## Supplied records

* * * * *

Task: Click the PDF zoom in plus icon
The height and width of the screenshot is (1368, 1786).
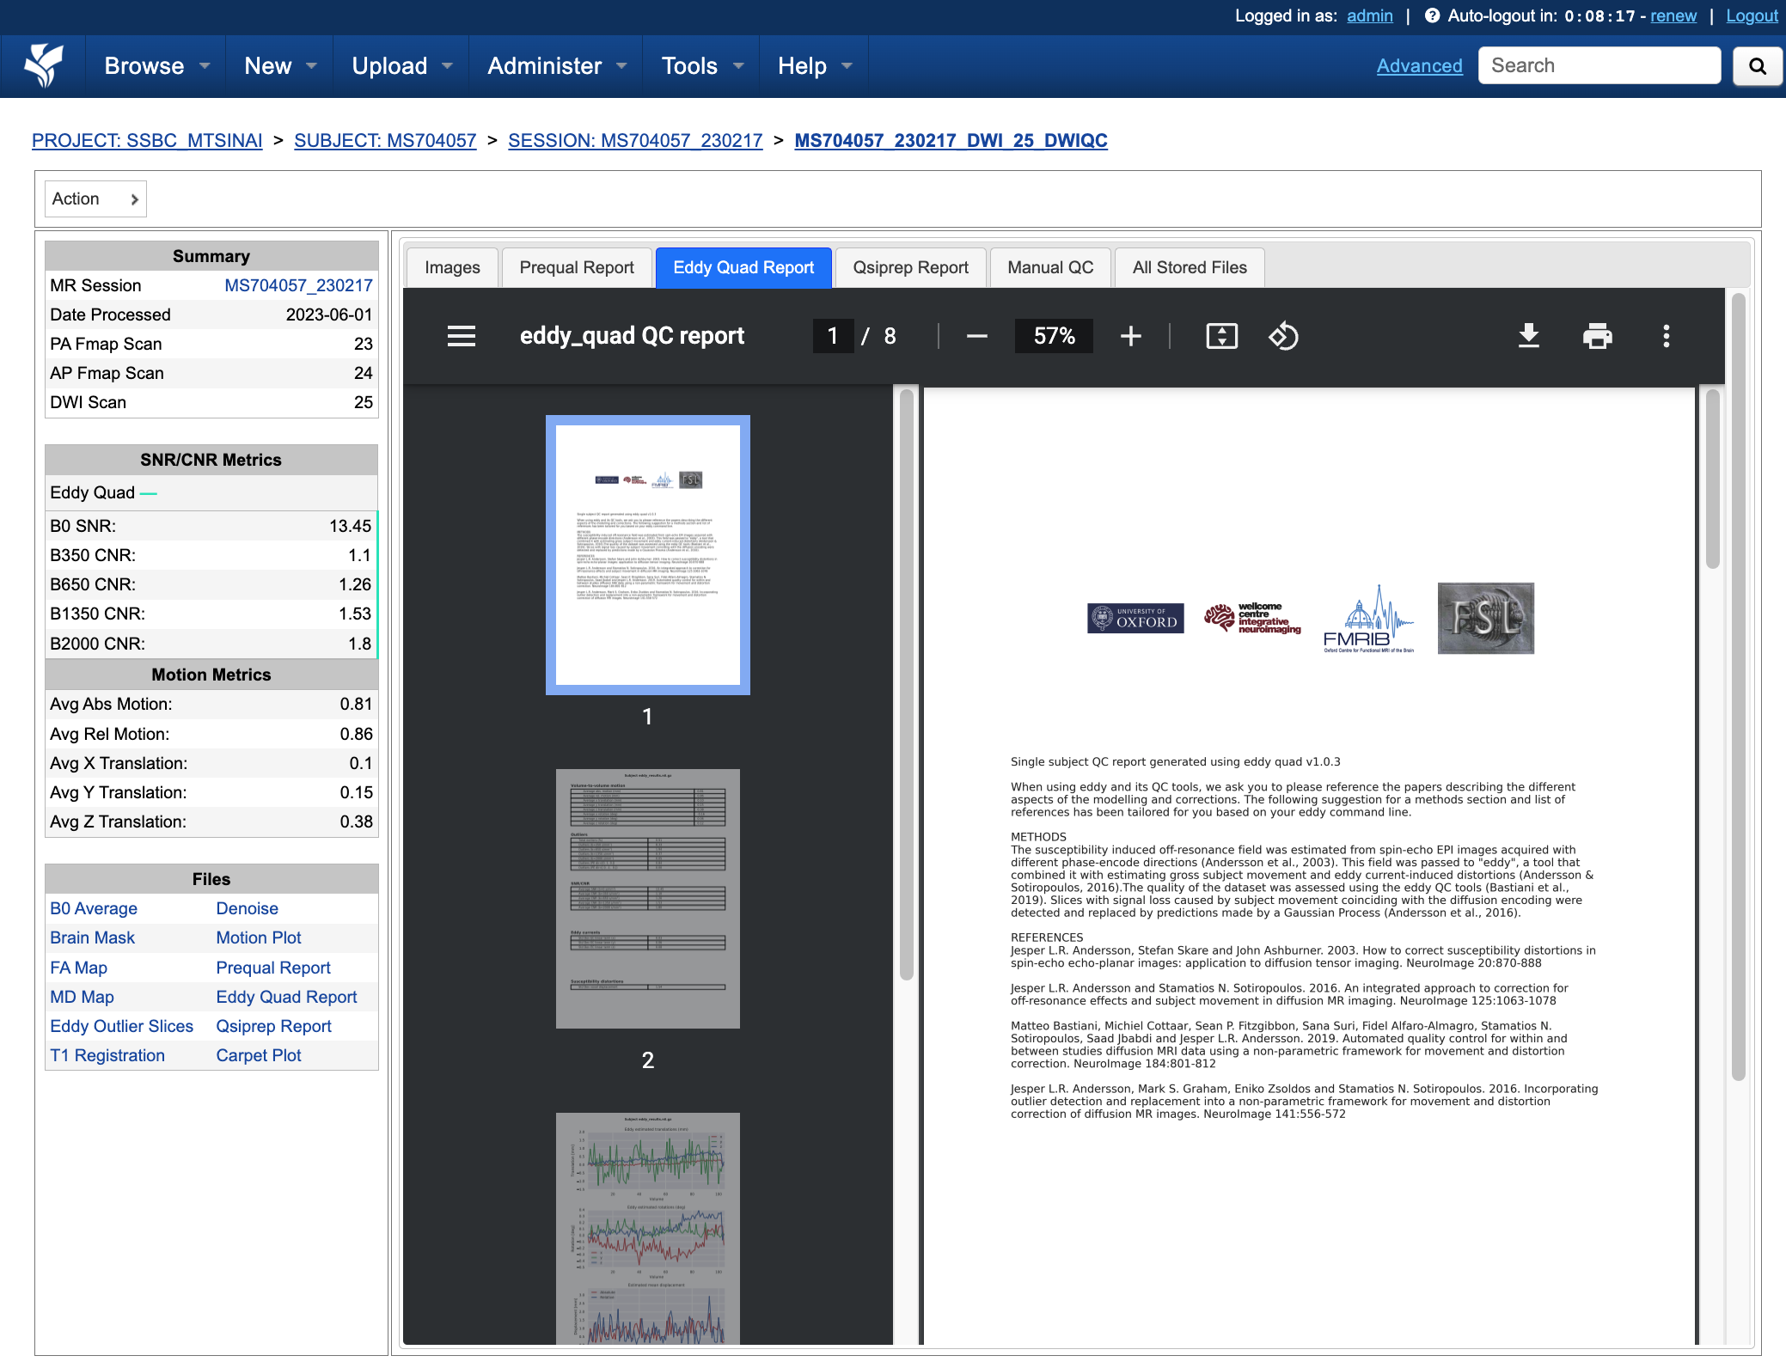Action: [1131, 336]
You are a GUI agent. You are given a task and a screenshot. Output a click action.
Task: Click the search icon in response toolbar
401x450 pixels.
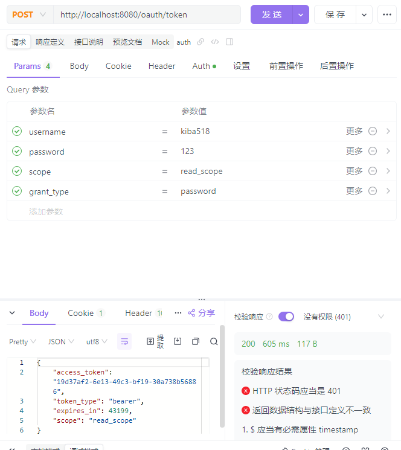coord(214,341)
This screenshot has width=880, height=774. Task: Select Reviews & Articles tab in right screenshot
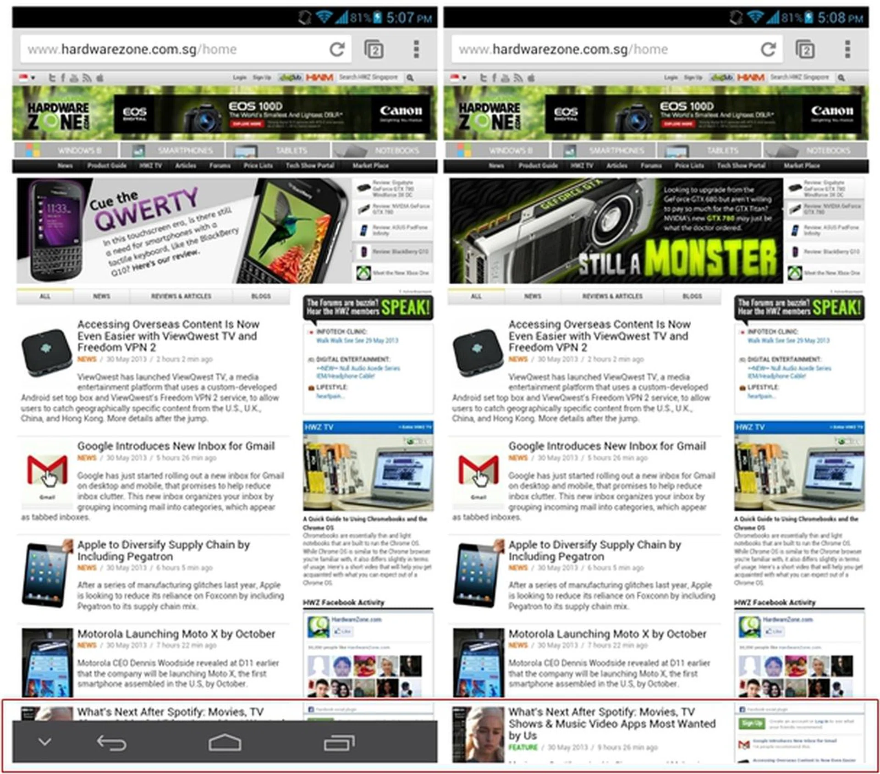tap(612, 296)
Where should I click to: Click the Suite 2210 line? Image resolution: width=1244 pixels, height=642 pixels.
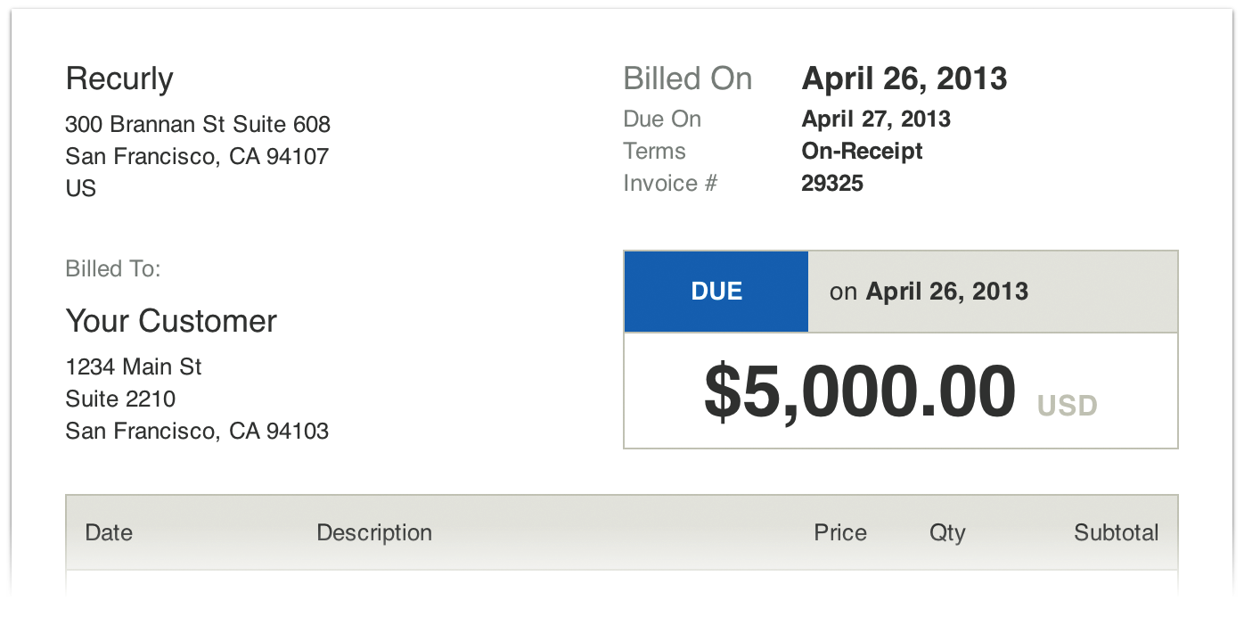coord(120,399)
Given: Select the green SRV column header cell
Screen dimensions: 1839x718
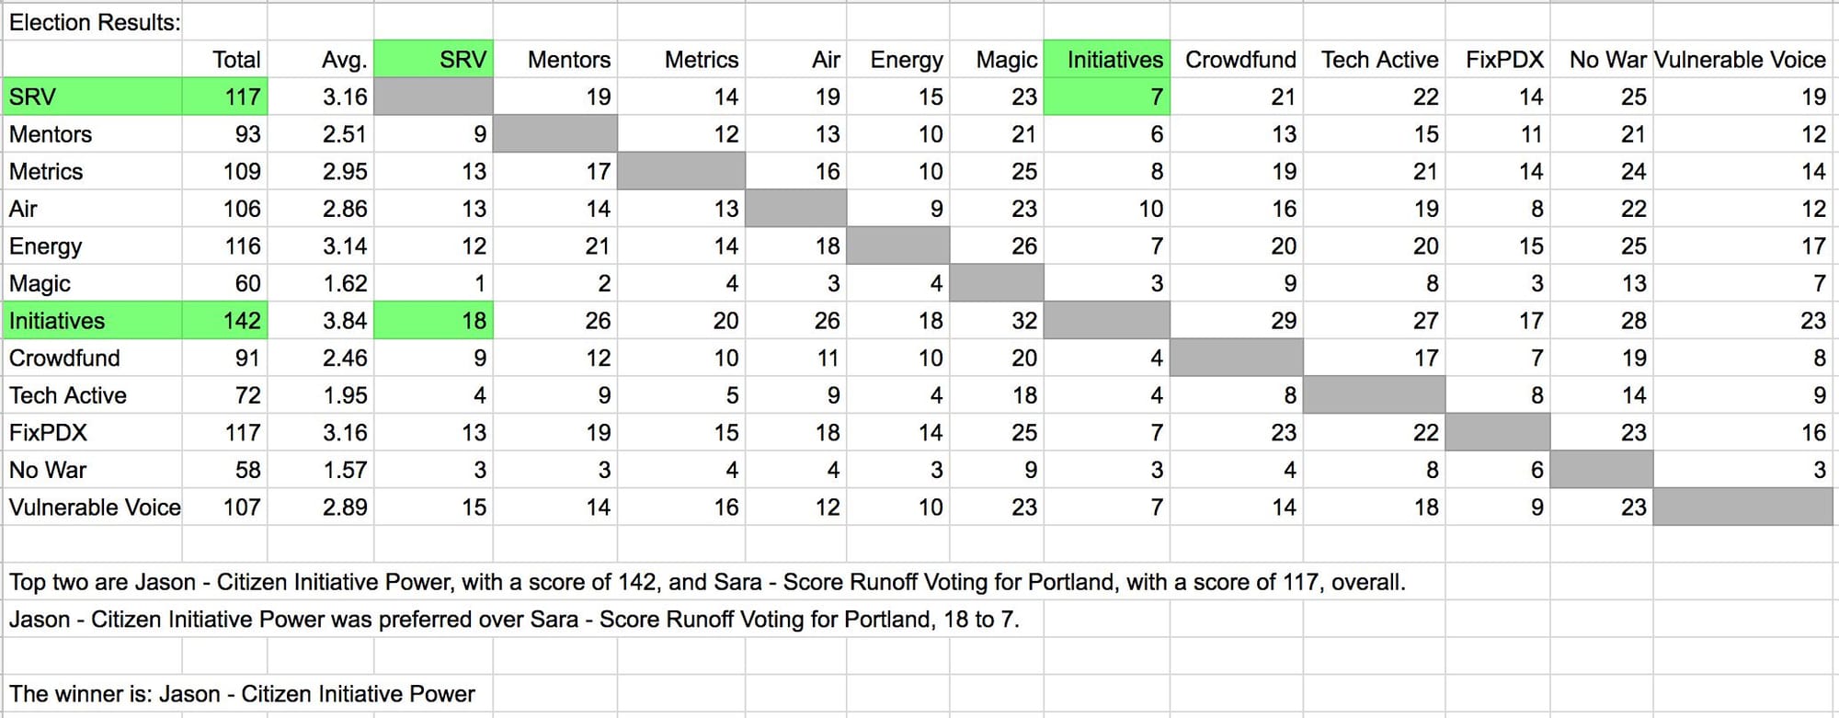Looking at the screenshot, I should point(433,60).
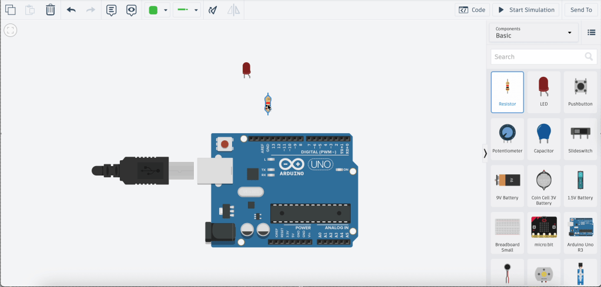
Task: Undo the last action
Action: click(x=71, y=10)
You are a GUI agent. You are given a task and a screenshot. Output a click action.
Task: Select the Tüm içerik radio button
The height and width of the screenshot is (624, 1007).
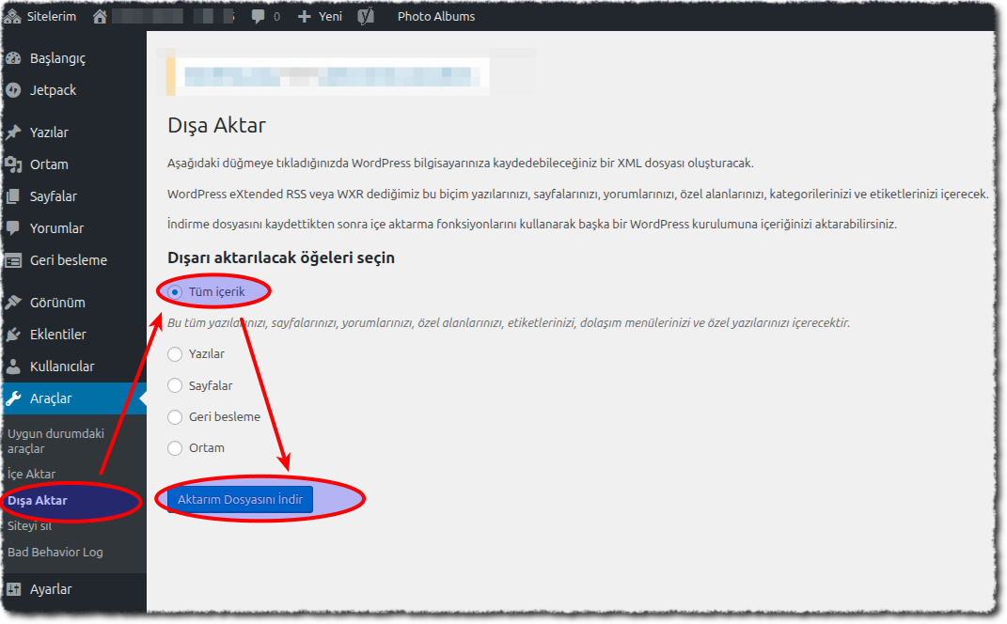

* * * * *

## Exercise objective
Rewrite every line of the entries above as a numbered list, skipping blank lines. Omit the pictures from your list.

## Exercise solution
1. Task: Click the PDF zoom in plus icon
2. The height and width of the screenshot is (1368, 1786).
3. Action: [1131, 336]
4. You are a GUI agent. You are given a task and a screenshot. Output a click action.
5. Task: Click the search icon in response toolbar
6. 401x450 pixels.
7. coord(214,341)
8. This screenshot has width=880, height=774. Task: Select Reviews & Articles tab in right screenshot
9. tap(612, 296)
10. Where should I click to: Click the Suite 2210 line? Image resolution: width=1244 pixels, height=642 pixels.
11. coord(120,399)
12. Given: Select the green SRV column header cell
13. Screen dimensions: 1839x718
14. Looking at the screenshot, I should point(433,60).
15. Task: Undo the last action
16. Action: click(x=71, y=10)
17. You are a GUI agent. You are given a task and a screenshot. Output a click action.
18. Task: Select the Tüm içerik radio button
19. The height and width of the screenshot is (624, 1007).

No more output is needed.